Two venture capital professionals have joined GE Healthymagination, a $250m corporate venturing fund that invests in medical technology start-ups as part of the US-listed industrial conglomerate General Electric’s $6bn initiative as it rolls out an accelerator for the sector, according to news provider VentureWire.
Alex de Winter, who previously spent three and a half years as partner of Mohr Davidow Ventures, and Risa Stack (pictured) from Kleiner Perkins Caufield & Byers’s (KPCB) life sciences group investing in precision medicine, therapeutics and platform technologies joined GE Healthymagination.

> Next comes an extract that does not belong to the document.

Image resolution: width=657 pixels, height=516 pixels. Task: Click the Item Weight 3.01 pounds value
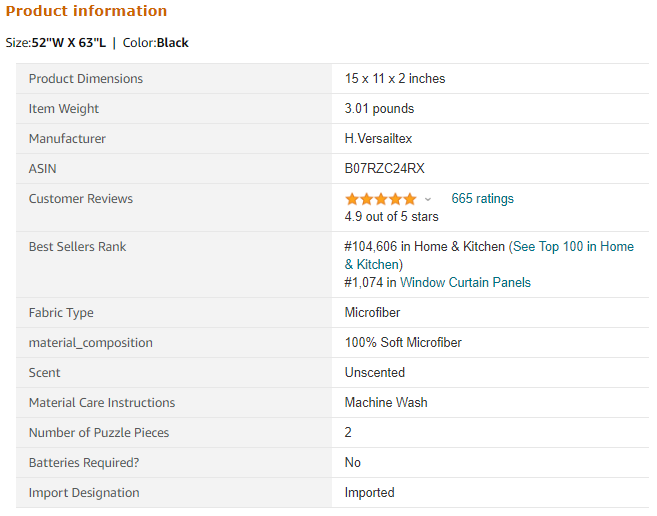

De Winter is a director and Stack is general manager of GE’s Emerging Health Innovations, reporting to Sue Siegel, chief executive of Healthymagination. Rowan Chapman, who had been a partner at venture capital firm Mohr Davidow since 2001, followed Siegel to GE in October 2012, becoming head of precision diagnostics, according to news provider Xconomy.
Stack has served for two years on the advisory board for Healthymagination – GE’s $6bn global commitment to provide better healthcare for more people by making healthcare more affordable and accessible
Prior to joining KPCB nine years ago, Stack was a principal at JP Morgan Partners in the life science practice for six years.
The GE Healthymagination fund was launched in 2009 to identify and partner with healthcare technology companies as part of a $6bn program by GE to boost healthy living.
The fund is effectively an internal joint venture between the company’s financial services division, GE Capital, and GE Healthcare, a $17bn-turnover business based in the UK. The fund invests in about 10 companies a year.
It has also created a partnership with
StartUp Health, an academy for health entrepreneurs. The partnership with GE will see 10 consumer health start-ups join a three-year accelerator in return for giving up 2% to 10% of their equity.
Siegel said: “Entrepreneurs seek an environment where their great ideas can incubate and flourish. We are happy to join StartUp Health to cultivate an atmosphere that accelerates growth and serve as a resource for young consumer health companies working to improve quality, access and affordability of healthcare.”
Rafael Torres, Healthymagination fund leader, GE Ventures, added: “One of the biggest challenges for young companies is the ability to scale. Often access to a market or specific domain training can stand in the way of growth. Working with StartUp Health, our goal is to make connections, provide expertise, and enable collaborations to help these consumer health companies grow.”
StartUp Health said it would help 1,000 healthcare entrepreneurs build growth businesses over the next decade through StartUp Health Academy, StartUp Health Network and StartUp Health Innovation Fund. StartUp Health was founded by health tech entrepreneurs Steve Krein and Unity Stoakes, and is chaired by former TimeWarner CEO, Jerry Levin.
The organization’s investors include leading health, technology, and business minds: Esther Dyson, Roger Ehrenberg, Richard Forman, Jason Finger, Linda Holliday, Howard Krein, Jon Miller, Jeff Stewart, and Artists & Instigators. Its corporate partners include phone operator AT&T, California HealthCare Foundation, crowdsource investment platform SecondMarket, law firm Morgan Lewis, media group O’Reilly, and online retailer Amazon.